## Data for processing

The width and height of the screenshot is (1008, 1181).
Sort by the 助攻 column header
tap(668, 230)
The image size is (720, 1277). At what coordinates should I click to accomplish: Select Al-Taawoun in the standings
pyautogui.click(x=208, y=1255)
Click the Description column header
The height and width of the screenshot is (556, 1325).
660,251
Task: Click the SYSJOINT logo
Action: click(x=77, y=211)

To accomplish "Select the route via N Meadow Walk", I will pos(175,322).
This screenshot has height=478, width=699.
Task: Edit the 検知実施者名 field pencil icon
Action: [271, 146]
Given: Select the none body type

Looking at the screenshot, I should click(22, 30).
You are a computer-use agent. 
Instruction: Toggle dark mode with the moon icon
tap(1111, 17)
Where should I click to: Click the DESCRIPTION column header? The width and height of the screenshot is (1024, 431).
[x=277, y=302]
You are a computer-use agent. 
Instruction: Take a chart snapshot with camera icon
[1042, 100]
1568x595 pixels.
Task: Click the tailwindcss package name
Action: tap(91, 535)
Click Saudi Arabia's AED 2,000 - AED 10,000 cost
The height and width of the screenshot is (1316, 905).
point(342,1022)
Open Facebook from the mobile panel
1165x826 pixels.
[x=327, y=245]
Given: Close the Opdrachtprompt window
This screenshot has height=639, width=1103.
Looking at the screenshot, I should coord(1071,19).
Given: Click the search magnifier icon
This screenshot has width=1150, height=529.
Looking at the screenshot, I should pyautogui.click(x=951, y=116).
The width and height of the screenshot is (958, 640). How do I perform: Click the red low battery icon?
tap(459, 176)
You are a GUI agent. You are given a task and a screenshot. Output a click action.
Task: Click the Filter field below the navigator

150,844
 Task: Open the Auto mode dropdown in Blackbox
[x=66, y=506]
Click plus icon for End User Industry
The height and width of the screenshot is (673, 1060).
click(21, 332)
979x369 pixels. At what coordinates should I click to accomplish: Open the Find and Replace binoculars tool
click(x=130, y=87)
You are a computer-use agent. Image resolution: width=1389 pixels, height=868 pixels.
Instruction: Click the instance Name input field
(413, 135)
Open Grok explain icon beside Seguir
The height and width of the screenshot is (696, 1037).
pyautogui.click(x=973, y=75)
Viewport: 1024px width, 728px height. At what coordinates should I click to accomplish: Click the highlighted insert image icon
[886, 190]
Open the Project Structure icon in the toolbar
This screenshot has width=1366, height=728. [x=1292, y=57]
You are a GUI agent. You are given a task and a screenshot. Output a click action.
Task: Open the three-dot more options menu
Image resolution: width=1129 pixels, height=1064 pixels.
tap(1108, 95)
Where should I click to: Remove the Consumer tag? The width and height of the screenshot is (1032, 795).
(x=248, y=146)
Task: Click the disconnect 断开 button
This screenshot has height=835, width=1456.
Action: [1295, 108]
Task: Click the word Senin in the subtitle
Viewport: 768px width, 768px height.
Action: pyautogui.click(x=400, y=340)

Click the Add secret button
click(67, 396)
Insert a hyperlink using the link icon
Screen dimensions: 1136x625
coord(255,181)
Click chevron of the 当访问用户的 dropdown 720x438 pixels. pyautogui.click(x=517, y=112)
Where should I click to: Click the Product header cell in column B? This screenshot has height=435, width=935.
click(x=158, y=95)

## Action item
Output the entire listing exactly as written.

## Answer below
The width and height of the screenshot is (1008, 1181).
Sort by the 助攻 column header
tap(668, 230)
The image size is (720, 1277). At what coordinates should I click to accomplish: Select Al-Taawoun in the standings
pyautogui.click(x=208, y=1255)
Click the Description column header
The height and width of the screenshot is (556, 1325).
660,251
Task: Click the SYSJOINT logo
Action: click(x=77, y=211)

To accomplish "Select the route via N Meadow Walk", I will pos(175,322).
This screenshot has height=478, width=699.
Task: Edit the 検知実施者名 field pencil icon
Action: [271, 146]
Given: Select the none body type

Looking at the screenshot, I should click(22, 30).
You are a computer-use agent. 
Instruction: Toggle dark mode with the moon icon
tap(1111, 17)
Where should I click to: Click the DESCRIPTION column header? The width and height of the screenshot is (1024, 431).
[x=277, y=302]
You are a computer-use agent. 
Instruction: Take a chart snapshot with camera icon
[1042, 100]
1568x595 pixels.
Task: Click the tailwindcss package name
Action: tap(91, 535)
Click Saudi Arabia's AED 2,000 - AED 10,000 cost
The height and width of the screenshot is (1316, 905).
point(342,1022)
Open Facebook from the mobile panel
1165x826 pixels.
[x=327, y=245]
Given: Close the Opdrachtprompt window
This screenshot has height=639, width=1103.
Looking at the screenshot, I should coord(1071,19).
Given: Click the search magnifier icon
This screenshot has width=1150, height=529.
Looking at the screenshot, I should pyautogui.click(x=951, y=116).
The width and height of the screenshot is (958, 640). How do I perform: Click the red low battery icon?
tap(459, 176)
You are a GUI agent. You are given a task and a screenshot. Output a click action.
Task: Click the Filter field below the navigator

150,844
 Task: Open the Auto mode dropdown in Blackbox
[x=66, y=506]
Click plus icon for End User Industry
The height and width of the screenshot is (673, 1060).
click(21, 332)
979x369 pixels. At what coordinates should I click to accomplish: Open the Find and Replace binoculars tool
click(x=130, y=87)
You are a computer-use agent. Image resolution: width=1389 pixels, height=868 pixels.
Instruction: Click the instance Name input field
(413, 135)
Open Grok explain icon beside Seguir
The height and width of the screenshot is (696, 1037).
pyautogui.click(x=973, y=75)
Viewport: 1024px width, 728px height. At what coordinates should I click to accomplish: Click the highlighted insert image icon
[886, 190]
Open the Project Structure icon in the toolbar
This screenshot has width=1366, height=728. [x=1292, y=57]
You are a GUI agent. You are given a task and a screenshot. Output a click action.
Task: Open the three-dot more options menu
Image resolution: width=1129 pixels, height=1064 pixels.
tap(1108, 95)
Where should I click to: Remove the Consumer tag? The width and height of the screenshot is (1032, 795).
(x=248, y=146)
Task: Click the disconnect 断开 button
This screenshot has height=835, width=1456.
Action: [1295, 108]
Task: Click the word Senin in the subtitle
Viewport: 768px width, 768px height.
Action: pyautogui.click(x=400, y=340)

Click the Add secret button
click(67, 396)
Insert a hyperlink using the link icon
Screen dimensions: 1136x625
coord(255,181)
Click chevron of the 当访问用户的 dropdown 720x438 pixels. pyautogui.click(x=517, y=112)
Where should I click to: Click the Product header cell in column B? This screenshot has height=435, width=935.
click(x=158, y=95)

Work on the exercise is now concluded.